Task instructions ->
Copy out each line of the material in which the word "computer" can be found.
[Data for this task Boundary: Start]
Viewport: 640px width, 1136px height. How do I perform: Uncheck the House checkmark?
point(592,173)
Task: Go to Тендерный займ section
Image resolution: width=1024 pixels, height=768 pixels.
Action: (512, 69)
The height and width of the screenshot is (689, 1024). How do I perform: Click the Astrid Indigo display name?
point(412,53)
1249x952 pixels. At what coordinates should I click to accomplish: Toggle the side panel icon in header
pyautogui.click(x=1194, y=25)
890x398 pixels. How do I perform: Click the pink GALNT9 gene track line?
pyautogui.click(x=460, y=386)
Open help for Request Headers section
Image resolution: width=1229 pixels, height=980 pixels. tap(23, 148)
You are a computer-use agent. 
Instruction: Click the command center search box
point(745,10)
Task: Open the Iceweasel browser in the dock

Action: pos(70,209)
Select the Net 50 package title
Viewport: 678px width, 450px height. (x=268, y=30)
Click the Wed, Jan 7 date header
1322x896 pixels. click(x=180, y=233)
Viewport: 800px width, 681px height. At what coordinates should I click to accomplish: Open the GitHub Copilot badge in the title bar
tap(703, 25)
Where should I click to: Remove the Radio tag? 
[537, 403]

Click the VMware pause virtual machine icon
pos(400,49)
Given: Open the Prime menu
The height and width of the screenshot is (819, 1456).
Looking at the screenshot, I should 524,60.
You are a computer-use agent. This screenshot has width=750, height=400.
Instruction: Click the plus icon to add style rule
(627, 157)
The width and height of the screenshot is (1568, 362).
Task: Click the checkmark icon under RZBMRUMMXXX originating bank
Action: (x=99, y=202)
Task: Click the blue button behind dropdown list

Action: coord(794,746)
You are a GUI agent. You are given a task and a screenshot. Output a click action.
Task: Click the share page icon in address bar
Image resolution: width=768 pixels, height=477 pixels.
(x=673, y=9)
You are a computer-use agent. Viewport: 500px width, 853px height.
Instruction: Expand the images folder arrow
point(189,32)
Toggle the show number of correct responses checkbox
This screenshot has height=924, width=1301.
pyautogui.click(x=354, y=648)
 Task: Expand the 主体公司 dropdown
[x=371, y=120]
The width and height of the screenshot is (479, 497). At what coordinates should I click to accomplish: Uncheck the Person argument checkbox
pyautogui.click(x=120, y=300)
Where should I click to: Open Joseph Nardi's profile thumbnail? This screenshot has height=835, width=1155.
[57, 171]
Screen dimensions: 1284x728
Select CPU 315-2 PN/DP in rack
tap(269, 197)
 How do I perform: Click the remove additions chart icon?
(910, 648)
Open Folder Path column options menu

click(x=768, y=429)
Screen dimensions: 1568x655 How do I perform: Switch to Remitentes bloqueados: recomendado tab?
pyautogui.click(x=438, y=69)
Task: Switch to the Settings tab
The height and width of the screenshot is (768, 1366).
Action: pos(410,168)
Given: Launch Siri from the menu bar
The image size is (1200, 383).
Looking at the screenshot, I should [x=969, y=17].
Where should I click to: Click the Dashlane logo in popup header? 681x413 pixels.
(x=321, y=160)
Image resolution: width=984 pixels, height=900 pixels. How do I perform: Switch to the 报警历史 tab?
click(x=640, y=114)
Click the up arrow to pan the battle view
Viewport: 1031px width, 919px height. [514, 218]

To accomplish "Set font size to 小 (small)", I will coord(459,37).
[Data for this task Boundary: End]
Written solution ->
You are a computer-use agent. 
You are a computer-use agent. This screenshot has width=750, height=400.
You are a computer-use agent. Viewport: 500px width, 853px height.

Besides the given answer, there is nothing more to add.